## [REQUIRED WORK]
An exact transcription is needed, beginning at the line with "602x429 pixels." and ending at the last line of the listing, with pictures left out and nothing else added.

## [DATA SUPPLIED]
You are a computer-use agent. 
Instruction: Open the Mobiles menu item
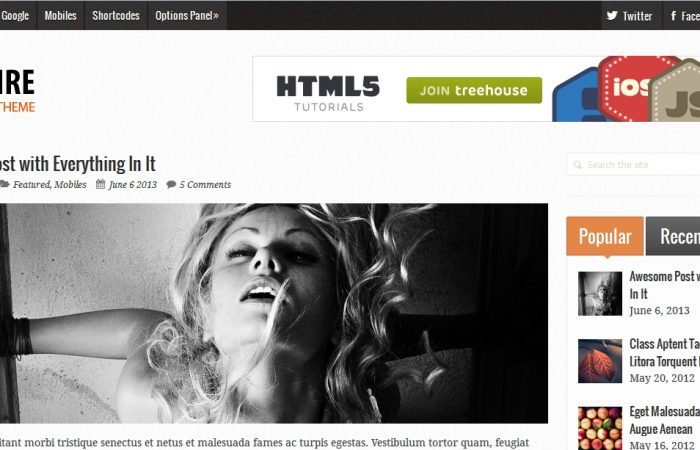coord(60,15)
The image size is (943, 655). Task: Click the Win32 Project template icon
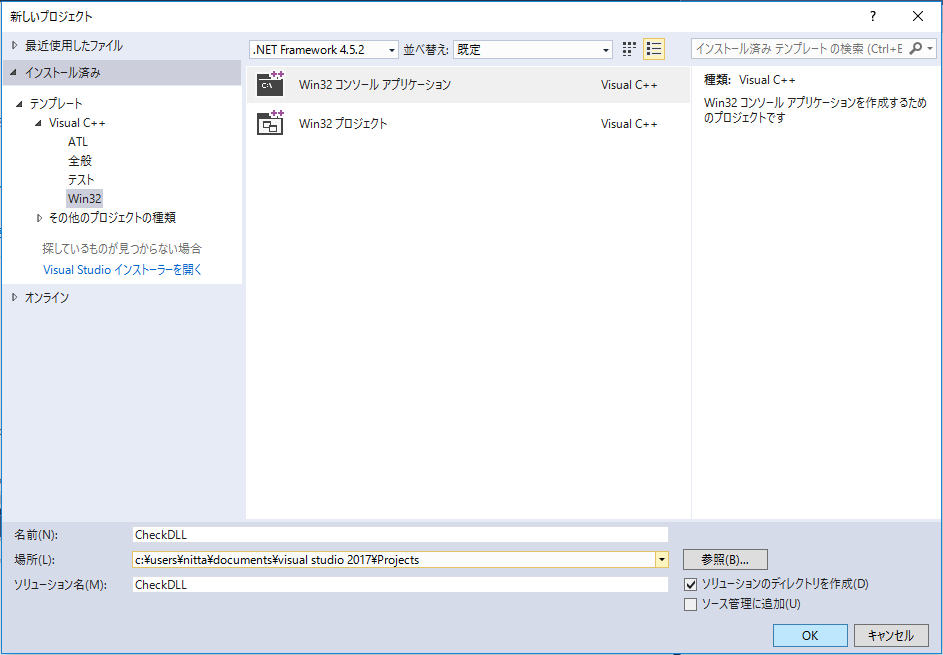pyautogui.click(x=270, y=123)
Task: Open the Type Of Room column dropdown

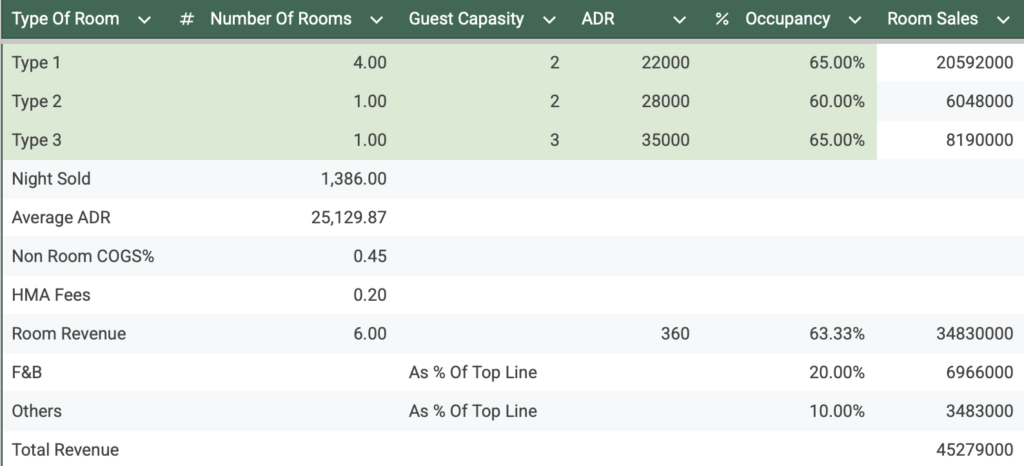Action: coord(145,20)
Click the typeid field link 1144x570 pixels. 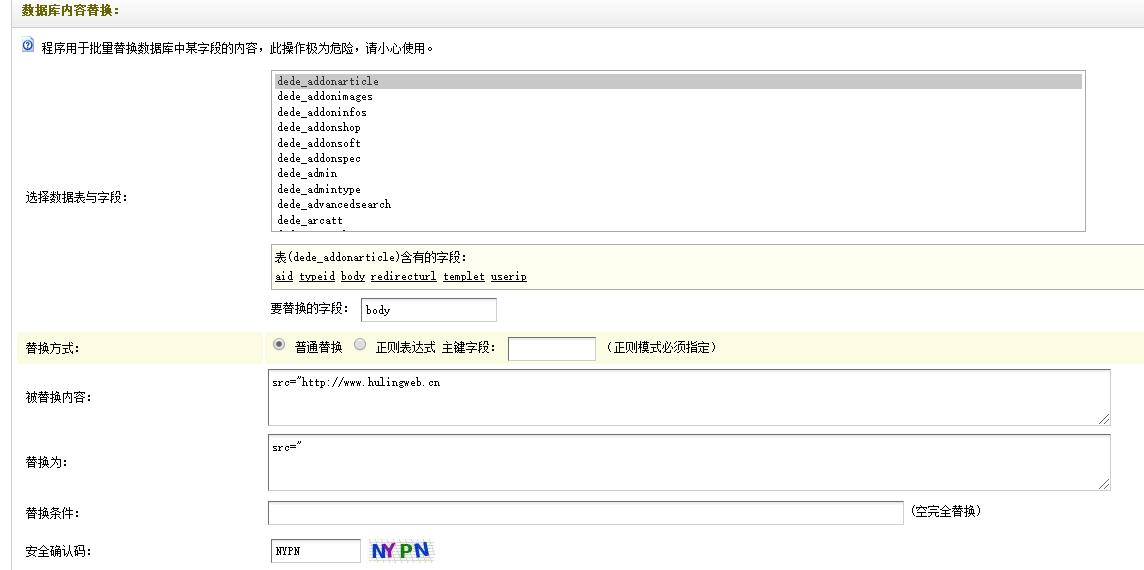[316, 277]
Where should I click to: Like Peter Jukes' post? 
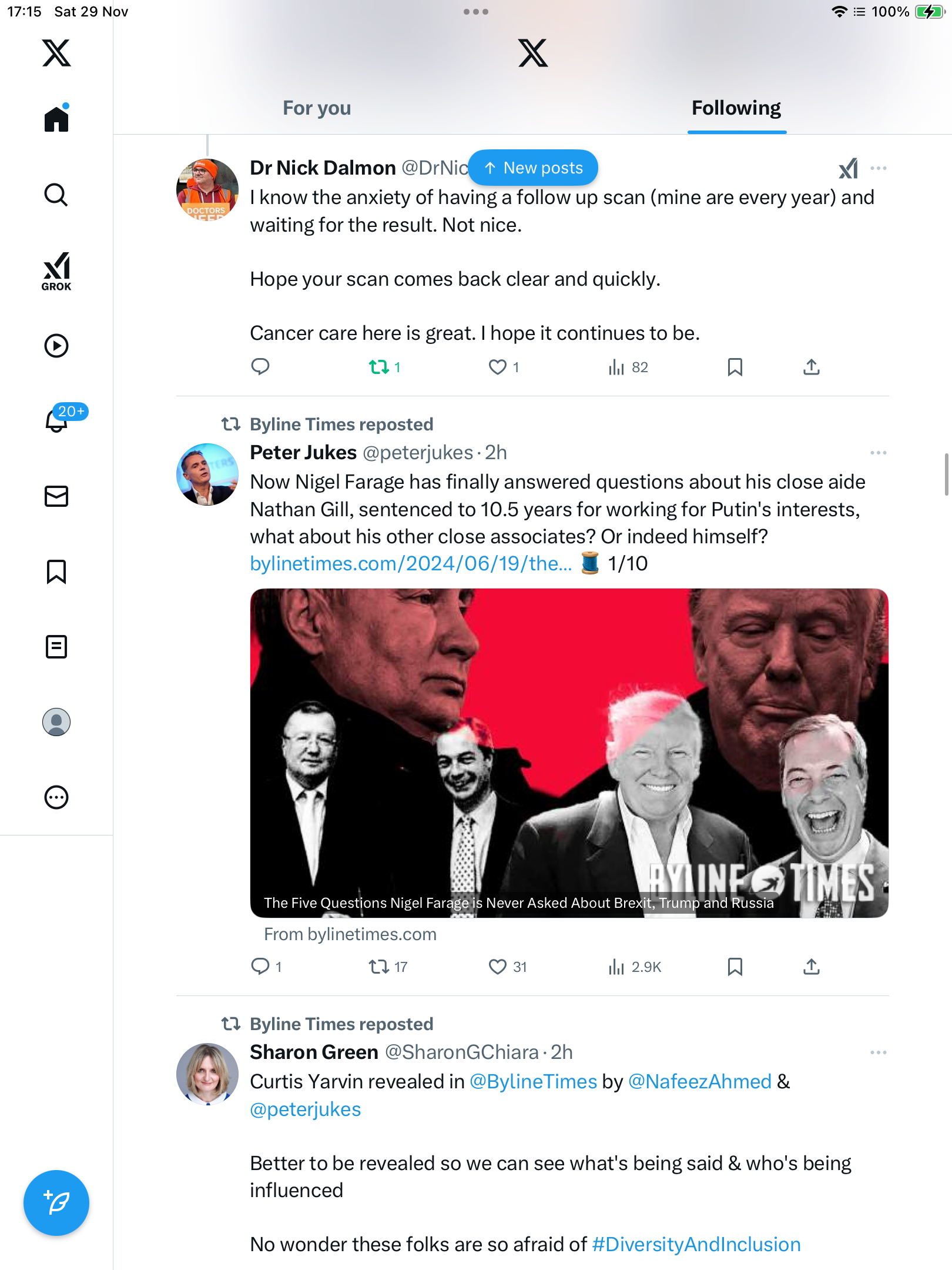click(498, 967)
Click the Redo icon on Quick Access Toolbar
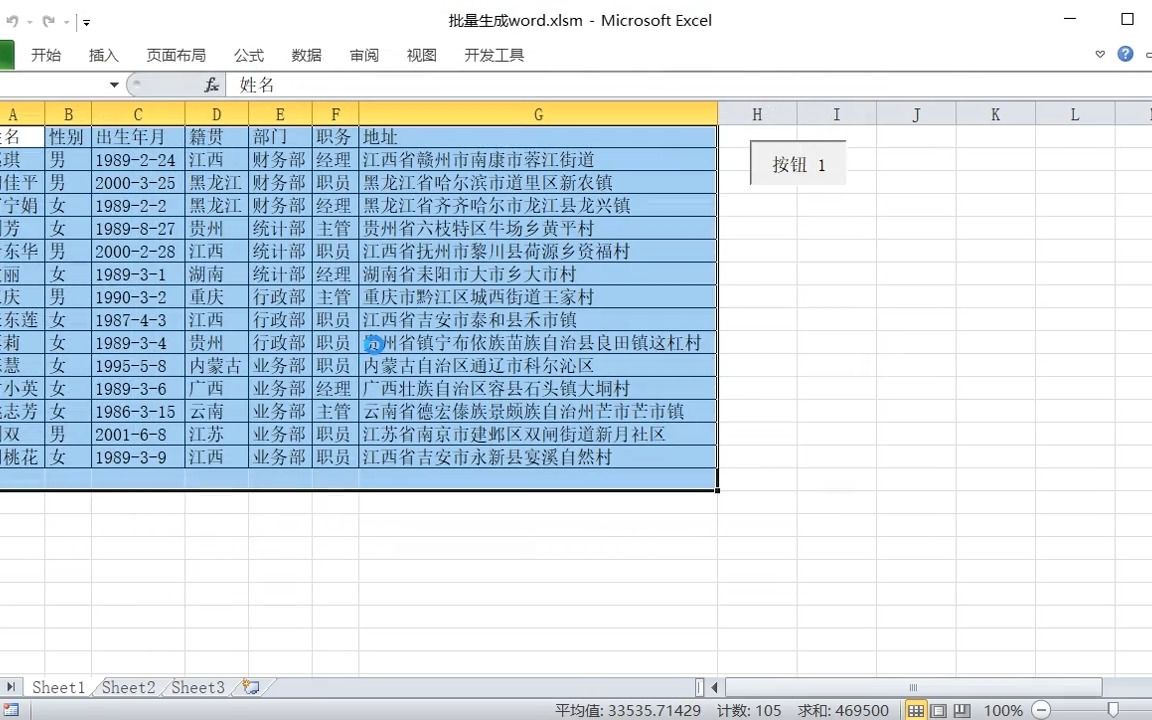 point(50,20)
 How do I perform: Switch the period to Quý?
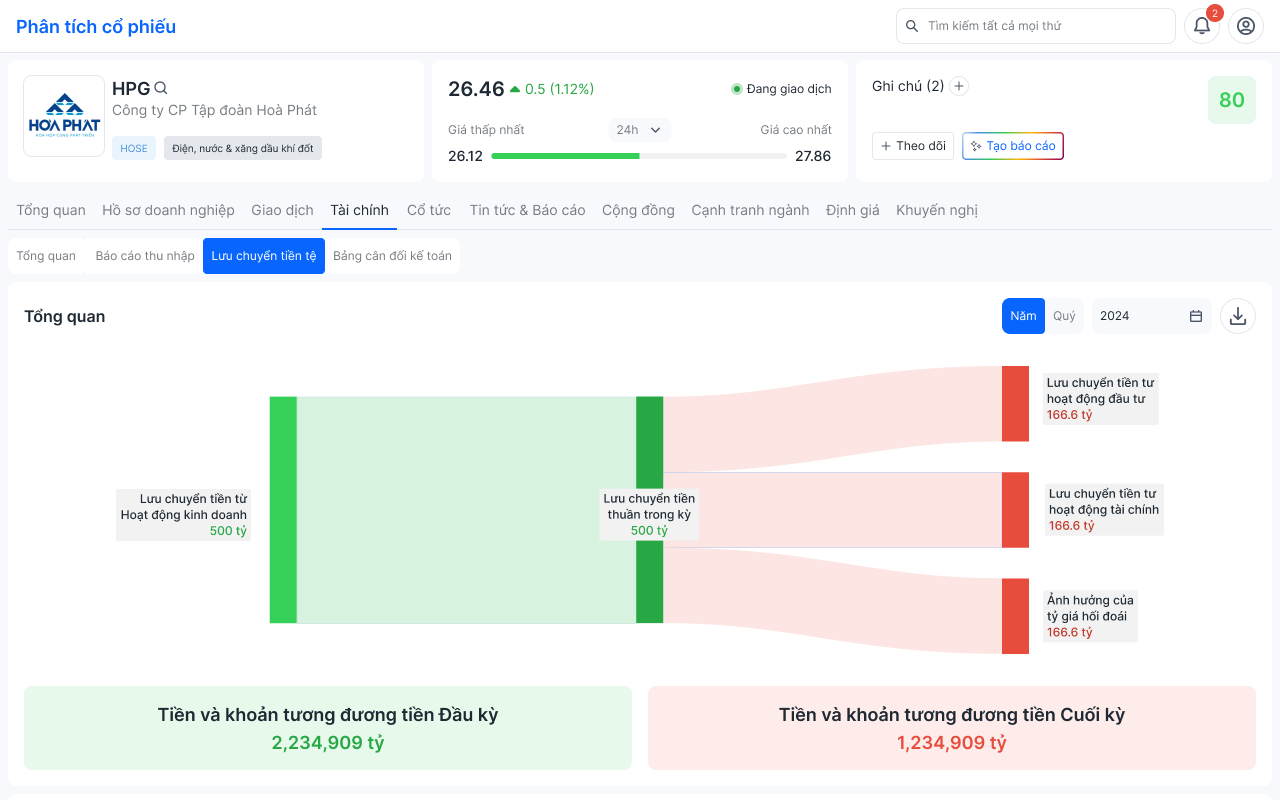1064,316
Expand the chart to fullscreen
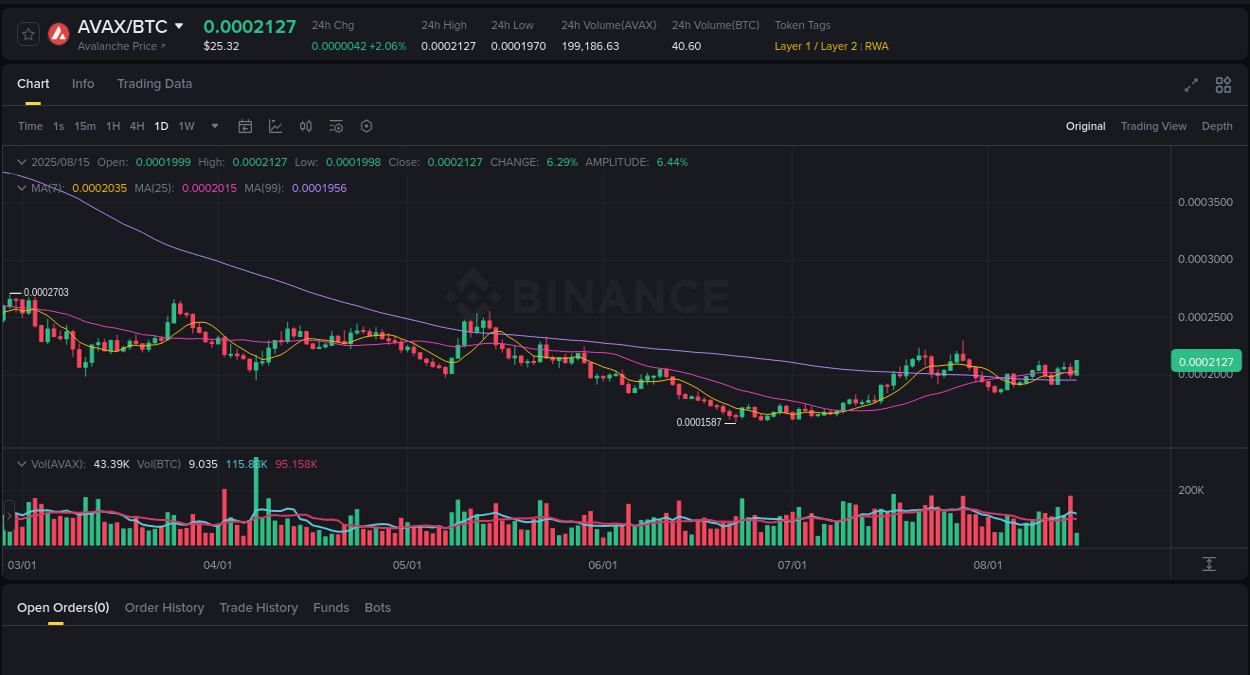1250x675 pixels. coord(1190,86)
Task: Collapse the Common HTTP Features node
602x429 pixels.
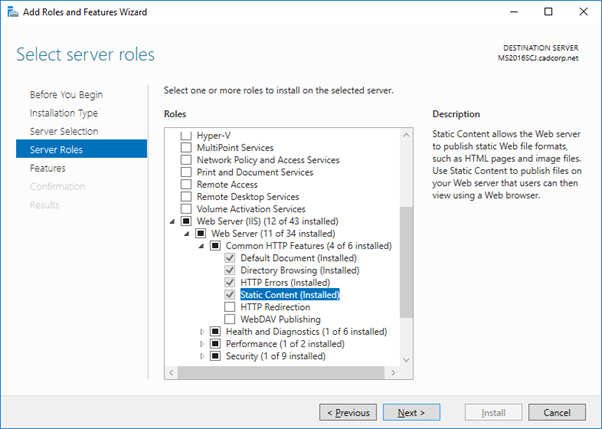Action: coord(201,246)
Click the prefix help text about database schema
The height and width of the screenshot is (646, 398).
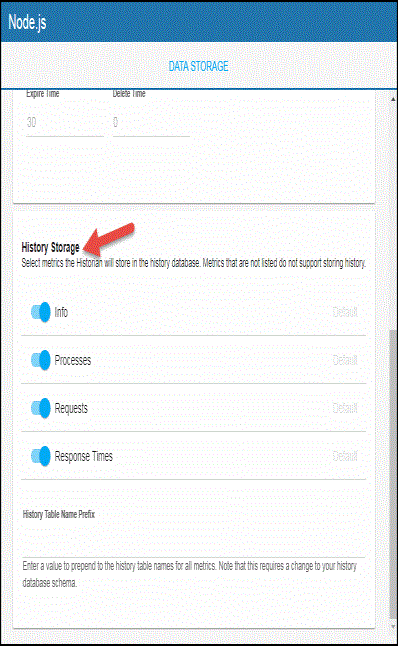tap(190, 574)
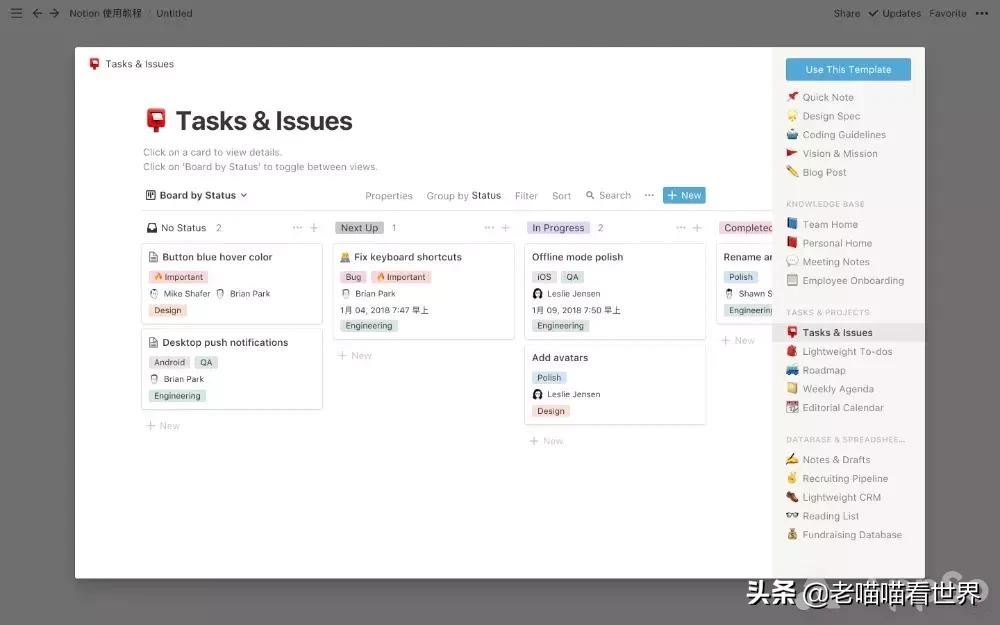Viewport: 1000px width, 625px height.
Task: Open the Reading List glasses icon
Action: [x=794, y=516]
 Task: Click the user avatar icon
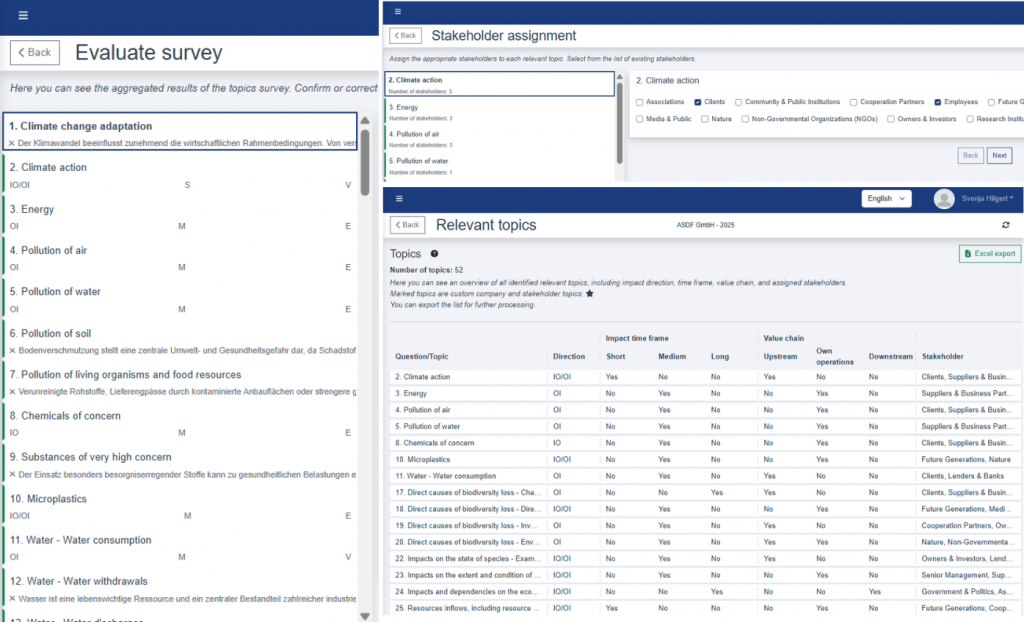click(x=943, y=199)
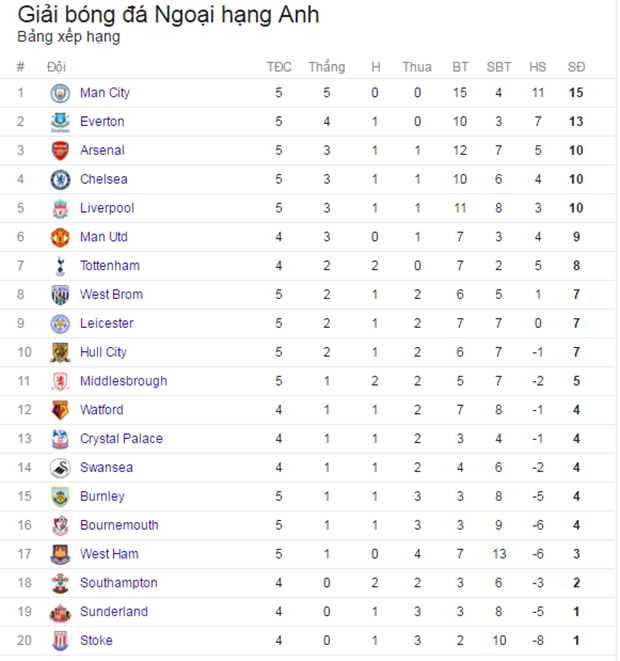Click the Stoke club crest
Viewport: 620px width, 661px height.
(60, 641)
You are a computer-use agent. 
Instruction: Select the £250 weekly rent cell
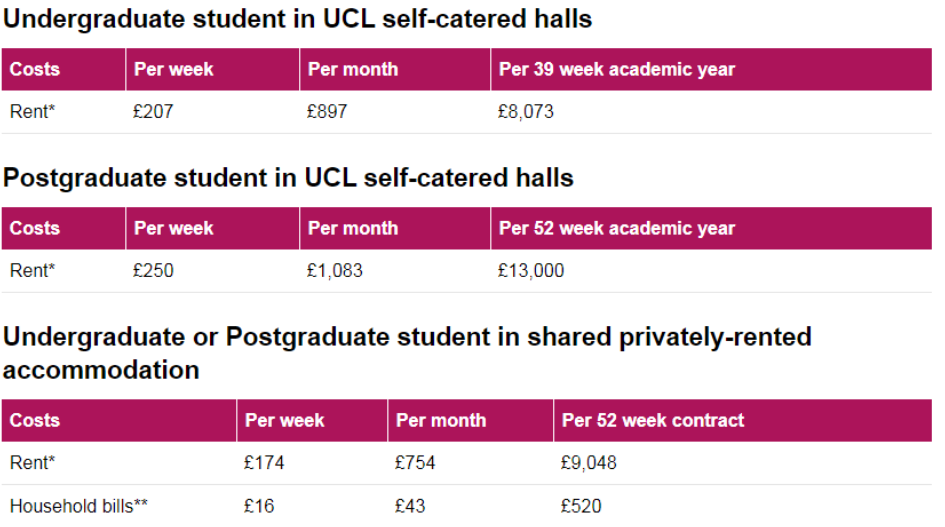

## [WRITTEN SOLUTION]
602x429 pixels.
Action: coord(201,246)
Click the prefix help text about database schema
The height and width of the screenshot is (646, 398).
tap(190, 574)
Viewport: 1000px width, 625px height.
Task: Open the Reading List glasses icon
Action: [x=794, y=516]
 Task: Click the user avatar icon
click(x=943, y=199)
Click the Stoke club crest
Viewport: 620px width, 661px height.
(60, 641)
You are a computer-use agent. 
Instruction: Select the £250 weekly rent cell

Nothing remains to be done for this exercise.